**TASK PROMPT**
Nothing in the entries below may be altered; print them as they stand.

··· INFORMATION SHOWN

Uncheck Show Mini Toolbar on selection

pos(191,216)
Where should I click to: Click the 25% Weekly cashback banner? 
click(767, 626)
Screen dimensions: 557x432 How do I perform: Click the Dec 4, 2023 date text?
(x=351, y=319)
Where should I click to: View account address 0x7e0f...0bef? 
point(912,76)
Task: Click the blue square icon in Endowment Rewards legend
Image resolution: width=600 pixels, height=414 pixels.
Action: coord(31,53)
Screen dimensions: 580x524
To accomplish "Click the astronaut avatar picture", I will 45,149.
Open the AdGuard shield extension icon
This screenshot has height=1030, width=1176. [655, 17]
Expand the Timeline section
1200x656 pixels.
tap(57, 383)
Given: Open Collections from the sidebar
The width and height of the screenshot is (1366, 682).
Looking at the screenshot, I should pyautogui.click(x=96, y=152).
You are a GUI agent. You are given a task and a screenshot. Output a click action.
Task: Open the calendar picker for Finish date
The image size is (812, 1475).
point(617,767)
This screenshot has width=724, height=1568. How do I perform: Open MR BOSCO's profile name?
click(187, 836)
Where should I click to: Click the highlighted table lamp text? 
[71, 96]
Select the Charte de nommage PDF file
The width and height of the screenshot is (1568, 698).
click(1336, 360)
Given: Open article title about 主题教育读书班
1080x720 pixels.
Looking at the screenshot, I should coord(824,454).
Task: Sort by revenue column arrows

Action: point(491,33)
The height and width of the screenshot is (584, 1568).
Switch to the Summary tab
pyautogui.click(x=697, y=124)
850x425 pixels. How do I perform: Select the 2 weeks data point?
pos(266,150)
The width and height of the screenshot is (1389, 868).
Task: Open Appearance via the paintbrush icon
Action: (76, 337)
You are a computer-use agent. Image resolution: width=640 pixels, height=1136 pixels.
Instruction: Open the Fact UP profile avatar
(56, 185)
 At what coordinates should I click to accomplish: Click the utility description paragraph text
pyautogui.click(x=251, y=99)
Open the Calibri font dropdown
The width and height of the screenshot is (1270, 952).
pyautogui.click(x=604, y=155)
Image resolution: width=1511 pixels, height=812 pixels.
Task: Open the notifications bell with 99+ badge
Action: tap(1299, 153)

······

**SOLUTION FOR THIS EXERCISE**
Uncheck Show Mini Toolbar on selection

pos(191,216)
Where should I click to: Click the 25% Weekly cashback banner? 
click(767, 626)
Screen dimensions: 557x432 How do I perform: Click the Dec 4, 2023 date text?
(x=351, y=319)
Where should I click to: View account address 0x7e0f...0bef? 
point(912,76)
Task: Click the blue square icon in Endowment Rewards legend
Image resolution: width=600 pixels, height=414 pixels.
Action: coord(31,53)
Screen dimensions: 580x524
To accomplish "Click the astronaut avatar picture", I will 45,149.
Open the AdGuard shield extension icon
This screenshot has height=1030, width=1176. [655, 17]
Expand the Timeline section
1200x656 pixels.
tap(57, 383)
Given: Open Collections from the sidebar
The width and height of the screenshot is (1366, 682).
Looking at the screenshot, I should pyautogui.click(x=96, y=152).
You are a GUI agent. You are given a task and a screenshot. Output a click action.
Task: Open the calendar picker for Finish date
The image size is (812, 1475).
point(617,767)
This screenshot has width=724, height=1568. How do I perform: Open MR BOSCO's profile name?
click(187, 836)
Where should I click to: Click the highlighted table lamp text? 
[71, 96]
Select the Charte de nommage PDF file
The width and height of the screenshot is (1568, 698).
click(1336, 360)
Given: Open article title about 主题教育读书班
1080x720 pixels.
Looking at the screenshot, I should coord(824,454).
Task: Sort by revenue column arrows

Action: point(491,33)
The height and width of the screenshot is (584, 1568).
Switch to the Summary tab
pyautogui.click(x=697, y=124)
850x425 pixels. How do I perform: Select the 2 weeks data point?
pos(266,150)
The width and height of the screenshot is (1389, 868).
Task: Open Appearance via the paintbrush icon
Action: (76, 337)
You are a computer-use agent. Image resolution: width=640 pixels, height=1136 pixels.
Instruction: Open the Fact UP profile avatar
(56, 185)
 At what coordinates should I click to accomplish: Click the utility description paragraph text
pyautogui.click(x=251, y=99)
Open the Calibri font dropdown
The width and height of the screenshot is (1270, 952).
pyautogui.click(x=604, y=155)
Image resolution: width=1511 pixels, height=812 pixels.
Task: Open the notifications bell with 99+ badge
Action: tap(1299, 153)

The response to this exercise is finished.